* [Work to complete]:
Retype word for word the first line of the listing and each line after it up to the line with "Task: Click the", with the pictures taken out.

* [Given records]:
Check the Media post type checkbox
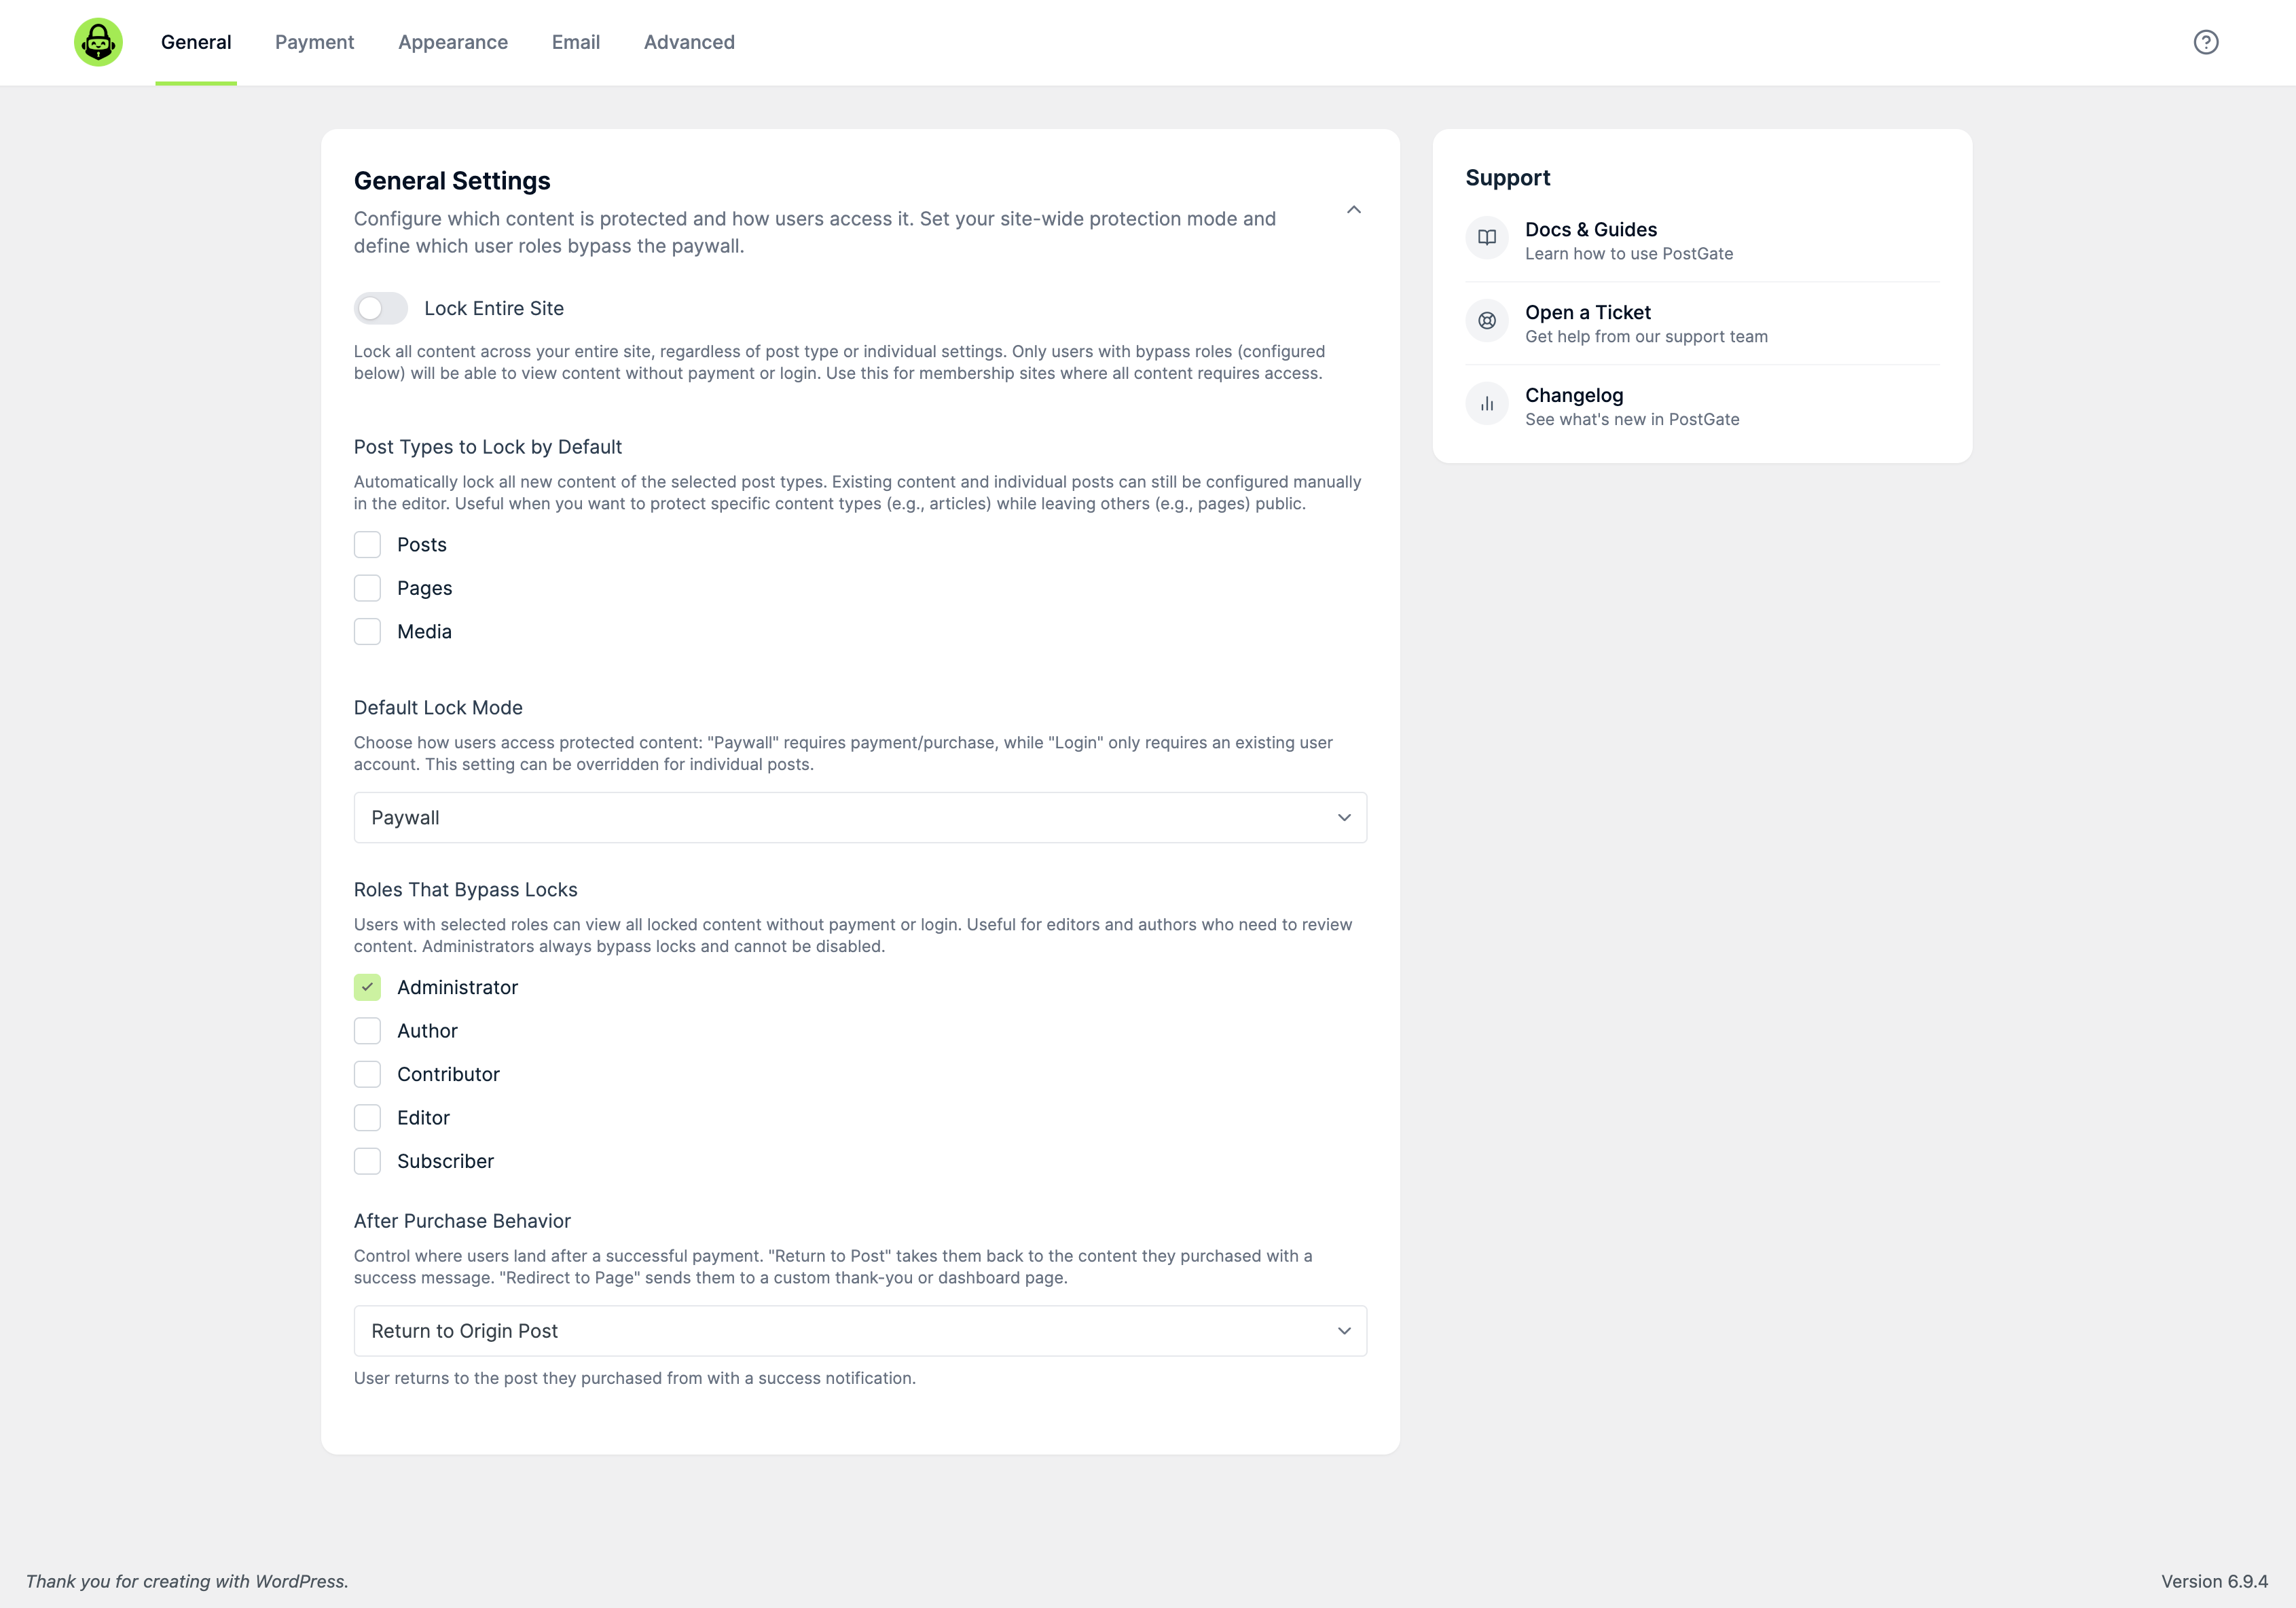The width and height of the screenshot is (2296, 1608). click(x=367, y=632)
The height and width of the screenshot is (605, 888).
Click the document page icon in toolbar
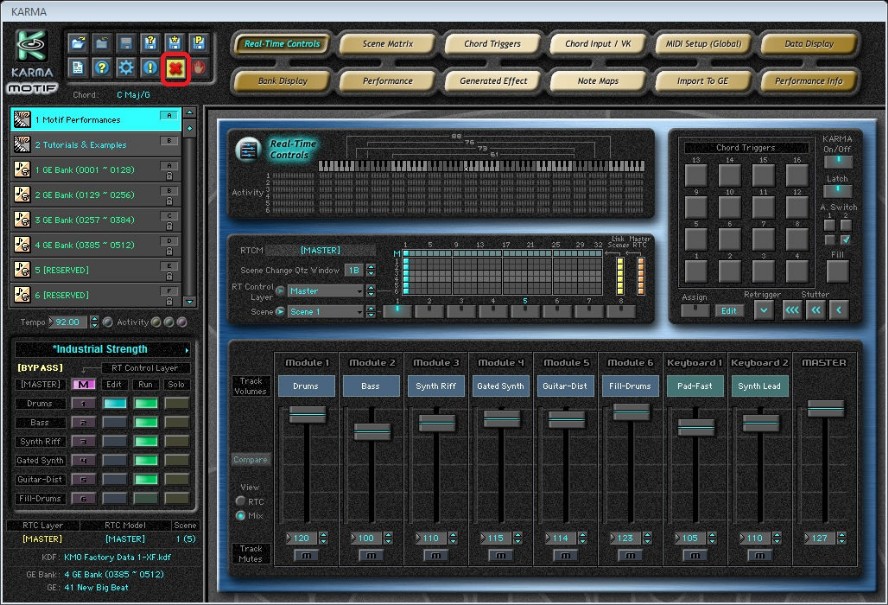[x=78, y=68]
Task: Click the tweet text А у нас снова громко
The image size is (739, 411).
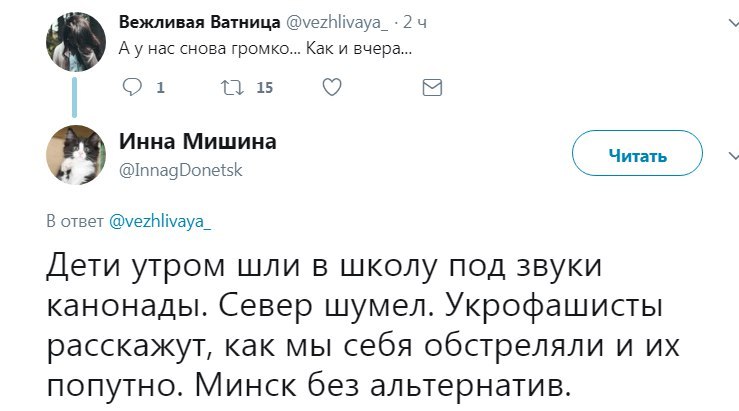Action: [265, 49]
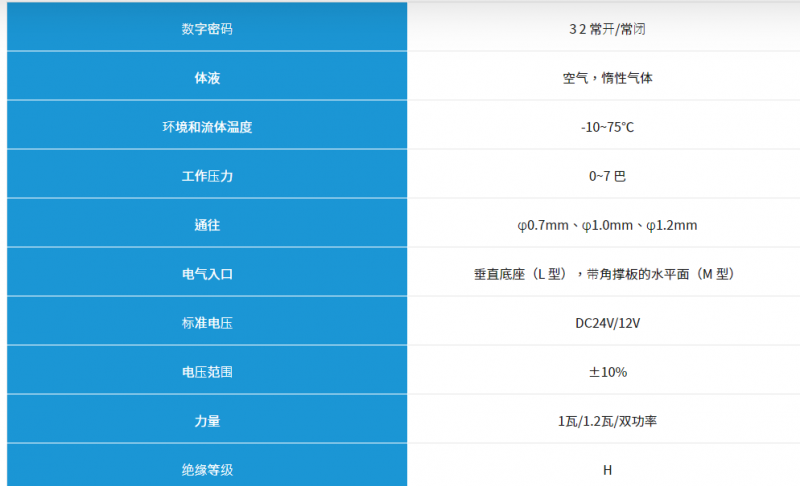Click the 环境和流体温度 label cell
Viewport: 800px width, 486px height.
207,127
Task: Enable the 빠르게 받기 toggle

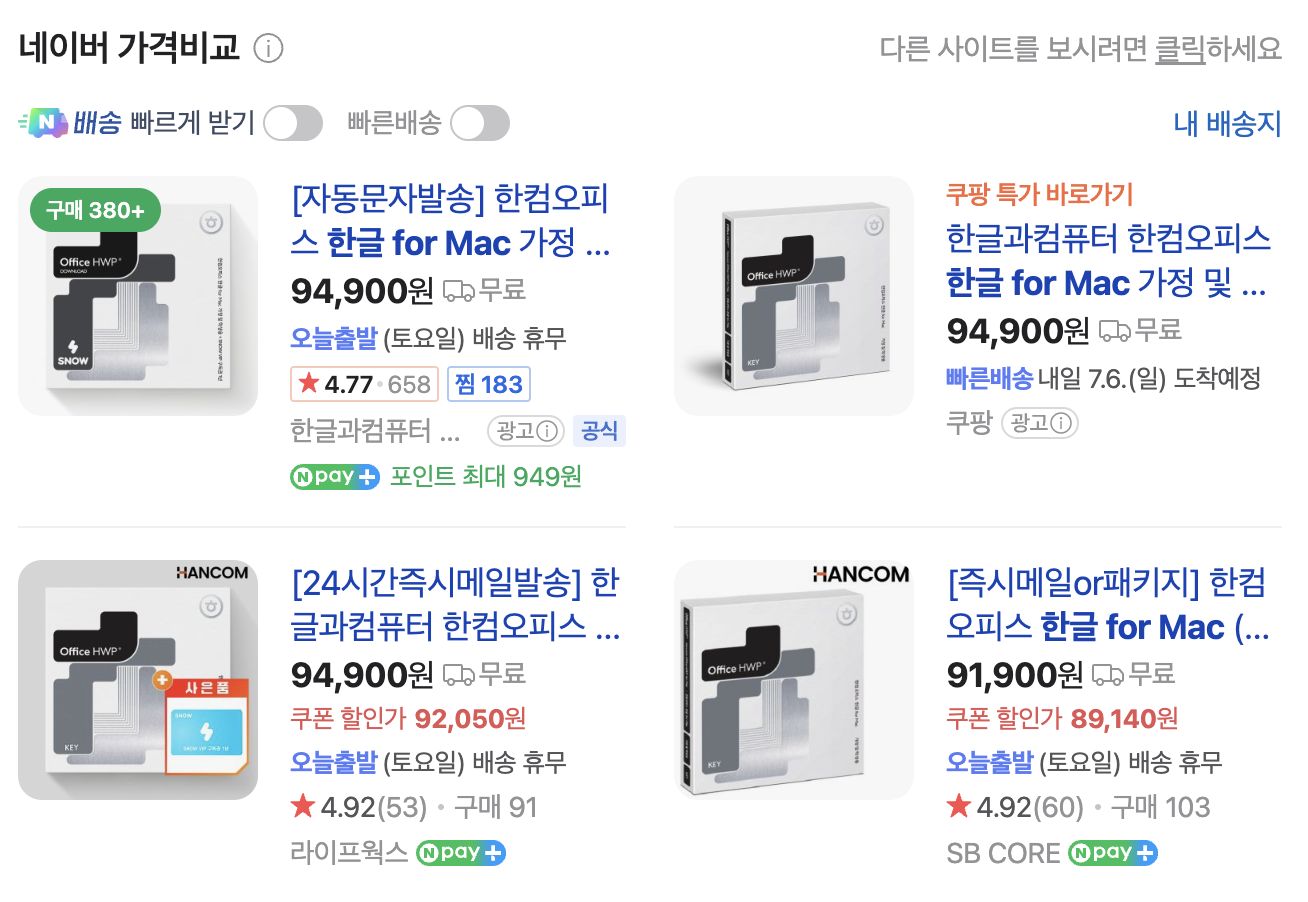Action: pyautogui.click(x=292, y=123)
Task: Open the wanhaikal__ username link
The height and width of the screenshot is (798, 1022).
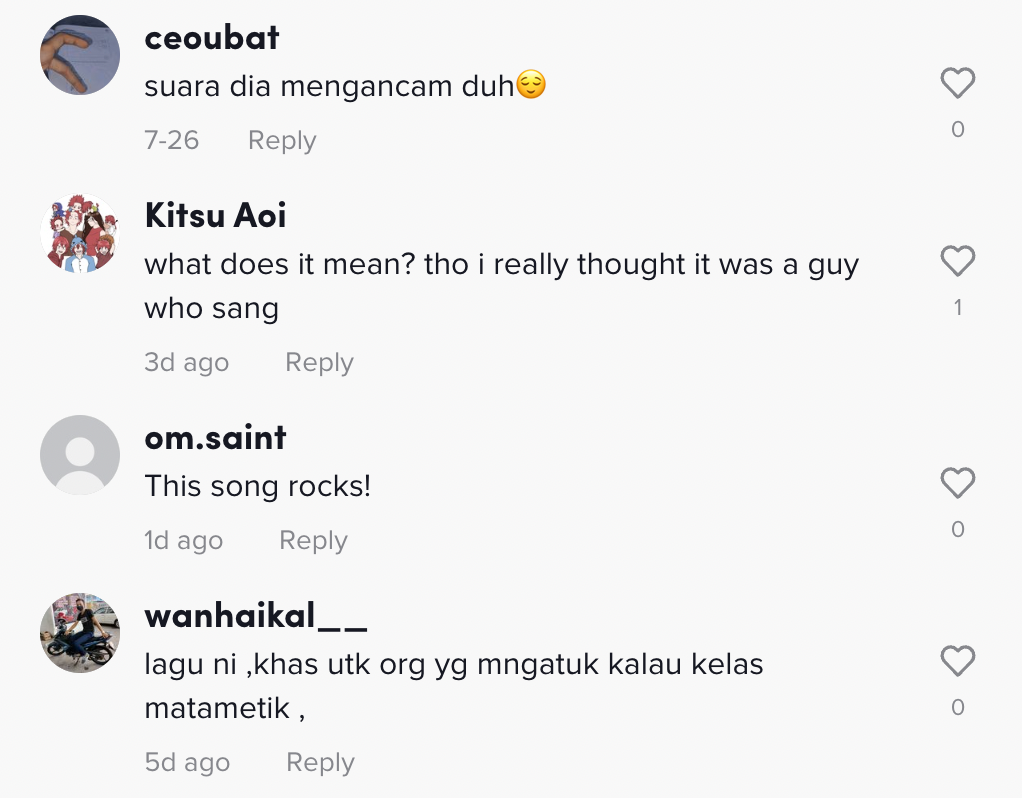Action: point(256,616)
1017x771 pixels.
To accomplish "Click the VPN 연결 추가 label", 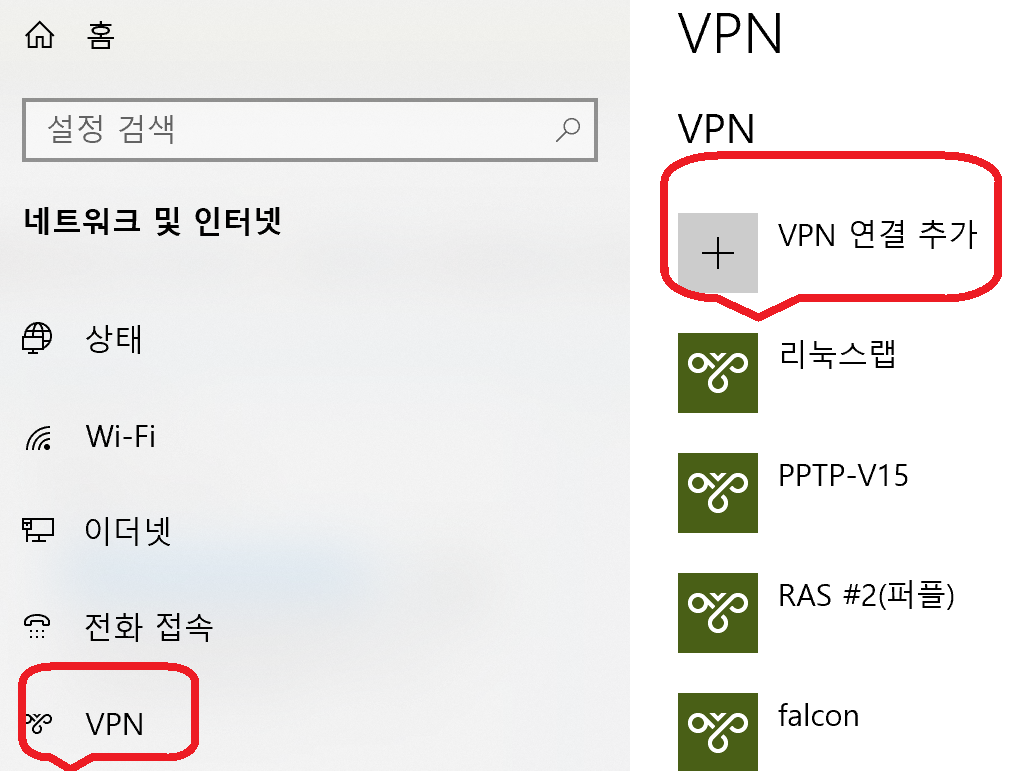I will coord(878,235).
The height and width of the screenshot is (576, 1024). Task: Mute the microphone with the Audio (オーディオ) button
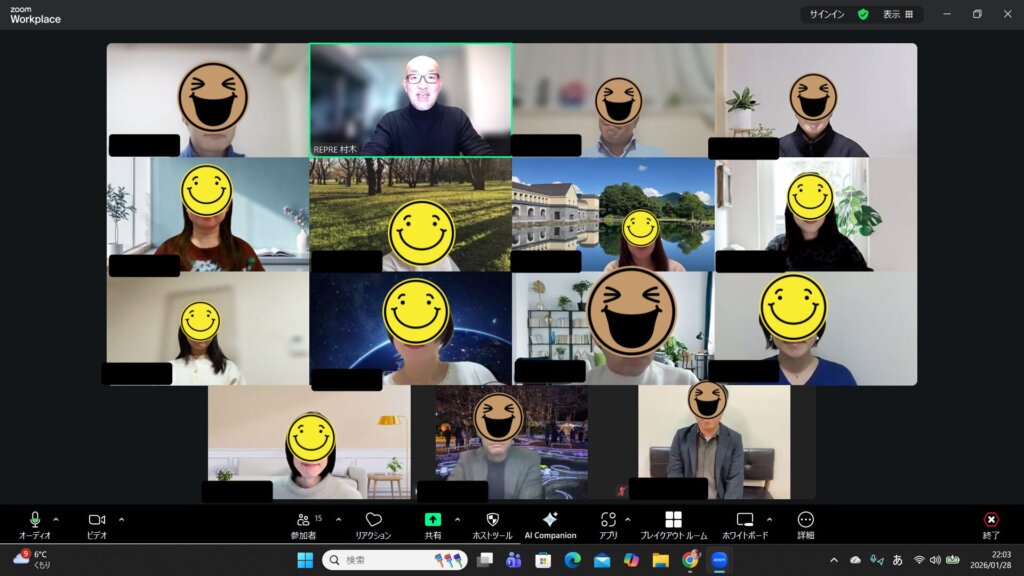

* [Exercise output]:
Check the Media post type checkbox
The width and height of the screenshot is (2296, 1608). click(x=367, y=632)
The height and width of the screenshot is (605, 888).
Click the document page icon in toolbar
[x=78, y=68]
Task: Click the tweet text А у нас снова громко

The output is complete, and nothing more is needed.